The receptionist told me on a Thursday that it would take 48 hours for a new prescription, which seemed a long time. What she didn’t tell me was that the surgery wasn’t open on Saturdays, and so it was four days before I could get through to ask for my prescription. When I rang the surgery on Monday the prescription hadn’t been issued but the doctor would be in that evening. The prescription was issued that evening, and it was then sent electronically to a local chemist. This was the one part of the process to use online transmission.

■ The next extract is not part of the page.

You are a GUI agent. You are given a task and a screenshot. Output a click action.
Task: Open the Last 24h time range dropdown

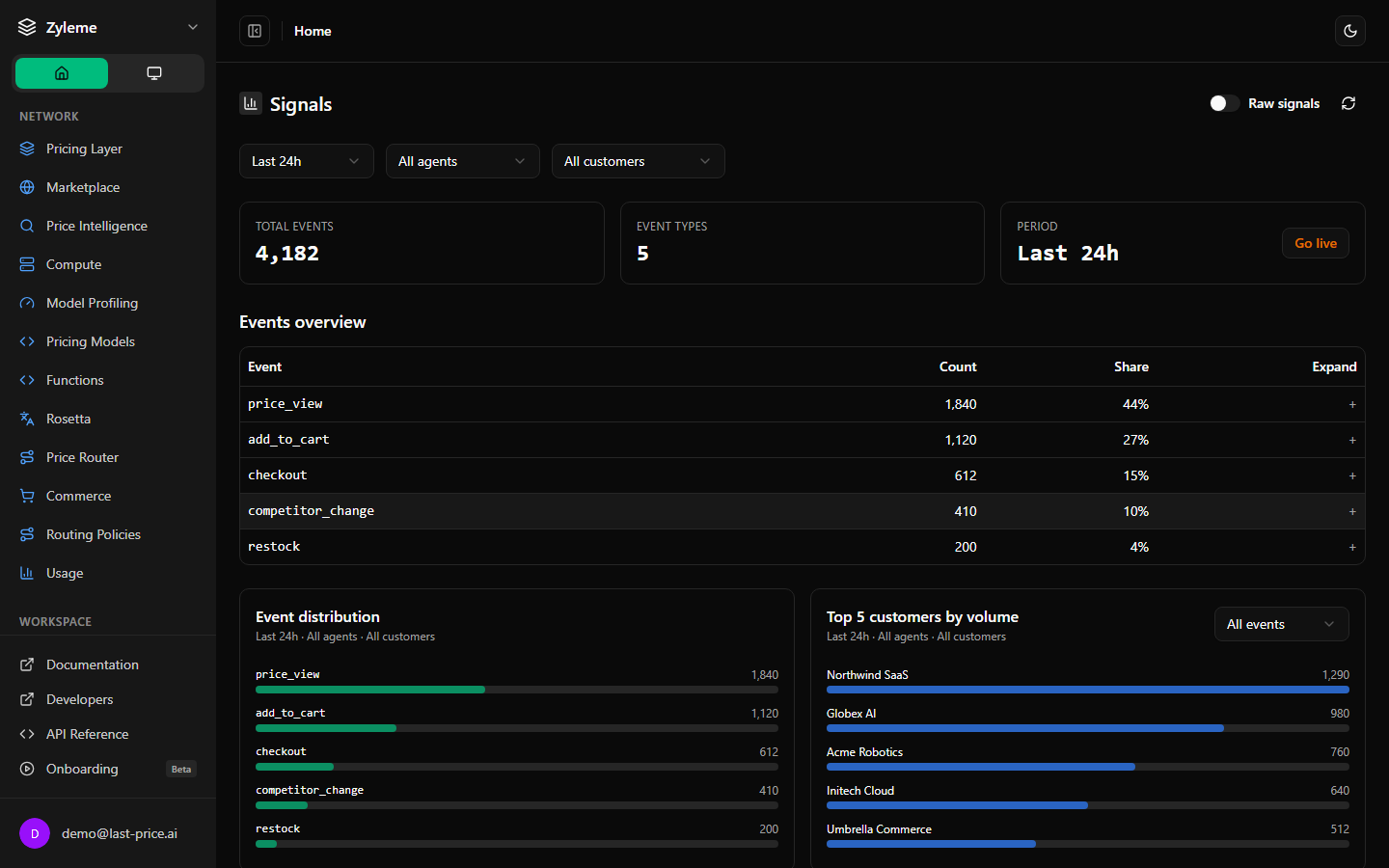(x=306, y=161)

It was too late to have the prescription filled that evening, so I went the next morning. After I’d given my name and address the assistant in the pharmacy spent a long time looking at the screen in that perplexed way that ground staff have when you check in for flights. Eventually he got help, and the assistants managed to find my one set of drops. They didn’t have the other one, but said that I should come back later. I did, but they still didn’t have the drops. It took more than a day to get the drops, and when they did give them to me they gave me two additional boxes of the other drops. I said that I didn’t need them, but they were reluctant to take them back (something to do with payment, I suppose: I don’t have to pay because of my age).

Unfortunately the information on the eye drops omitted the full information on which drops I should take when and for how long that was written on the original prescription, which I had given to the receptionist in the GP surgery. I had to go back to the surgery, hoping that they could find a copy of the original prescription. Luckily they could, and a week after I ran out of the drops I was able to start taking them again. (I should explain that the eye drops come in small plastic bottles, and it’s impossible to tell when the drops will run out until suddenly there is no drop.)

If I had had control of my records and could communicate online with the hospital, general practice, and pharmacy a considerable amount of time, money, and impatience could have been saved by the staff and me—and my care would have been better.

This is, of course, a trivial tale in that my condition is minor and my expectations low—but imagine the patient who has multiple serious illnesses and is being treated at several institutions with a complex cocktail of tests, interventions, drugs, and services. These are the patients who constitute most of the work of healthcare, and them (or their carers) having control of their records and the capacity to communicate electronically with their many providers can greatly improve efficiency and the quality and safety of their care.

Although it’s not happening across the NHS, it is happening in many places: the future is here but scattered and usually not fully functional in that patients have access to records, but not control of all their records.

Richard Smith was the editor of The BMJ until 2004.

Competing interest: RS is the unpaid chair of Patients Know Best but has equity in the company. He is also the unpaid chair of the Point of Care Foundation, a charity which works to make interaction with patients humane, kind, and compassionate based on the principle that staff can only behave in that way if they themselves are treated that way.